Es altamente probable que la línea representada por Massa, habida cuenta de las dos décadas de poder real que trasunta a su candidatura, cumpla más sano rol de opositor, colaborando al juego de la pureza institucional y la alternancia, toda vez que, de continuar como representante del poder estatal al cual representa, seguiría cimentando bases en una ya rancia maquinaria.

Maquinaría que ya no podría ser controlada, sino más bien sólo contemplada, en forma impotente, por una oposición nueva, y por lo tanto endeble, sin las mismas posibilidades de freno, dada la falta de estructura real dentro del actual y ya largo gobierno.

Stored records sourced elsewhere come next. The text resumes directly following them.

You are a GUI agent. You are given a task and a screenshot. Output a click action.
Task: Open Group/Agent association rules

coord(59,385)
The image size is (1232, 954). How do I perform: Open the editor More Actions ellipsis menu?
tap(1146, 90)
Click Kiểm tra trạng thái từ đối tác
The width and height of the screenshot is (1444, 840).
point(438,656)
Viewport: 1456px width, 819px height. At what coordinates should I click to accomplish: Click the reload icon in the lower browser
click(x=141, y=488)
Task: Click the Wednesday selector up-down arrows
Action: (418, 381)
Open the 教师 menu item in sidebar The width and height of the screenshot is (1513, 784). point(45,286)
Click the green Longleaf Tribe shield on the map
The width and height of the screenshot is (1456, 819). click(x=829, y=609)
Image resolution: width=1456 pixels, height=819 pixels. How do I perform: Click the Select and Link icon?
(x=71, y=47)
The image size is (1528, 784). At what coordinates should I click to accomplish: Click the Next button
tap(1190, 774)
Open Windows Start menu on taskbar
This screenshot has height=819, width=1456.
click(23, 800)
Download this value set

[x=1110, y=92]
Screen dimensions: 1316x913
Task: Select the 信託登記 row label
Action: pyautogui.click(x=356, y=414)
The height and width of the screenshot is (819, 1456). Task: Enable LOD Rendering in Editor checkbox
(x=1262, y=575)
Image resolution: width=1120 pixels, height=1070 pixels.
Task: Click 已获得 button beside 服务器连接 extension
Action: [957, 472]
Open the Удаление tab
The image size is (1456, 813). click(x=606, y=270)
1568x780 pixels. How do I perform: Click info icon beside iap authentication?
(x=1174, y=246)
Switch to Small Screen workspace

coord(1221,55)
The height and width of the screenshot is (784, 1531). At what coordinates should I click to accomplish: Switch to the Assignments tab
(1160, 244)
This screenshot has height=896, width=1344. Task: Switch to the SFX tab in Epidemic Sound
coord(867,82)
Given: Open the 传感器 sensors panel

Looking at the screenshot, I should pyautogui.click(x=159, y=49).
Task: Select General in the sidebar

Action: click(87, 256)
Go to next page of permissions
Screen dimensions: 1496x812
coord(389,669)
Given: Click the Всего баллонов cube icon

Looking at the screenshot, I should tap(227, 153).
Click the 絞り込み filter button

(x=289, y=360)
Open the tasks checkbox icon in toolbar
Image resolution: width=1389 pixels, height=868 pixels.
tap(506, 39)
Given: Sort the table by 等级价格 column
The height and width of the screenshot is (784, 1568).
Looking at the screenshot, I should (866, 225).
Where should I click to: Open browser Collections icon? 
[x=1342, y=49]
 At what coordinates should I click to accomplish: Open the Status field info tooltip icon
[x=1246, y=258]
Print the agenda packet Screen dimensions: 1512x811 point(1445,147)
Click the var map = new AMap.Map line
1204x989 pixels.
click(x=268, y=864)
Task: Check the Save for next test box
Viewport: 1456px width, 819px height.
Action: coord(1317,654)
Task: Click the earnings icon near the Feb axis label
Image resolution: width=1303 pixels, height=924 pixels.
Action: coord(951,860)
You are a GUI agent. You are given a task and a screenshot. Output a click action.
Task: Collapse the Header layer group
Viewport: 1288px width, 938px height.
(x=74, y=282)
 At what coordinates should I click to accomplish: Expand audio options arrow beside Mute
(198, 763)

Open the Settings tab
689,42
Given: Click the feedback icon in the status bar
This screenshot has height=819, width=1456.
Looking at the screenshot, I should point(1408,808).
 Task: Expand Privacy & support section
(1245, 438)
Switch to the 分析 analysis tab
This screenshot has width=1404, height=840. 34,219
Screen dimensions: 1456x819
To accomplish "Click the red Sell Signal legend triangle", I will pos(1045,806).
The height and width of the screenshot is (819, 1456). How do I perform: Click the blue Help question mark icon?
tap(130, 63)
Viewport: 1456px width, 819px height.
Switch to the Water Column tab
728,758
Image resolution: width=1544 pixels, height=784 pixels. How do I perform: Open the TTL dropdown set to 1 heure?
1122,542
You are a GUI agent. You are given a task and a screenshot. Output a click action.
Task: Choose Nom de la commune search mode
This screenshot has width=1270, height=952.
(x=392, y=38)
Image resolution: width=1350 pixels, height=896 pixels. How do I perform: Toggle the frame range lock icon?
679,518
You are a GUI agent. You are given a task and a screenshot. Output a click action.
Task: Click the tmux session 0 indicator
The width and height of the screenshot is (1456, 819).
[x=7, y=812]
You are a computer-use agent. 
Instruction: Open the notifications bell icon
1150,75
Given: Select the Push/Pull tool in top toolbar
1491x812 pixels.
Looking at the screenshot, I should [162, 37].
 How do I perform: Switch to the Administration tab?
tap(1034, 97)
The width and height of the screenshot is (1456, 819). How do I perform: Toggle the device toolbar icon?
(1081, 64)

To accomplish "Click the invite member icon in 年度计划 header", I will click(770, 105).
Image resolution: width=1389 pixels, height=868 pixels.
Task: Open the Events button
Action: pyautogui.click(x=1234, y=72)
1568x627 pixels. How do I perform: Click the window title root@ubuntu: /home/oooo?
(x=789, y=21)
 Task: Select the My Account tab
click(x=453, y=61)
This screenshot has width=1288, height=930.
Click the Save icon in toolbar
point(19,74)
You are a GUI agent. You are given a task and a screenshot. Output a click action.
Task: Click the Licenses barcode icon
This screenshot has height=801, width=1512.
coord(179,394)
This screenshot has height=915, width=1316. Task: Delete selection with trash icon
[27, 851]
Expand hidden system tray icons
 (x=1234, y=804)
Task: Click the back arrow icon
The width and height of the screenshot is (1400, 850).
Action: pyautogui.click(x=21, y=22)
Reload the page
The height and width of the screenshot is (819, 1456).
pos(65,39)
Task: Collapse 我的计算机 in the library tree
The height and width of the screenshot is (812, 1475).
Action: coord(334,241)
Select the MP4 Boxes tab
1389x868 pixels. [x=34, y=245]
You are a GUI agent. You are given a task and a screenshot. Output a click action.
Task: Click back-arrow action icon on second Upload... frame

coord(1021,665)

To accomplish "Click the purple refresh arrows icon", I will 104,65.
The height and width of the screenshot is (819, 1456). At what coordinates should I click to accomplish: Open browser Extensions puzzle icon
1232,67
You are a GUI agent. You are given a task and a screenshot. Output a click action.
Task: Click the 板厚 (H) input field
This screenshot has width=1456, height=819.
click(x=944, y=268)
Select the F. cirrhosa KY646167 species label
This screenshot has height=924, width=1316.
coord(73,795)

Quizás el tema de los discursos no implique el real problema: para su freno contamos, en forma más que feliz, con una Constitución que a la luz de su bloque de constitucionalidad, representado por su conjunto de Pactos de Derechos Humanos, sostenidos éstos por los organismos encargados de su control, cuenta con eficaces herramientas democráticas. La fuerza de la ley está presta contra los discursos.

Pero, más allá de dichos discursos, el real problema parece trasuntar en mantener un aparato estatal altamente empoderado por los años, que no permita, dado su poderío real, contar con un eficaz control opositor. He ahí el peligro: el poder extenso en tiempo y formas.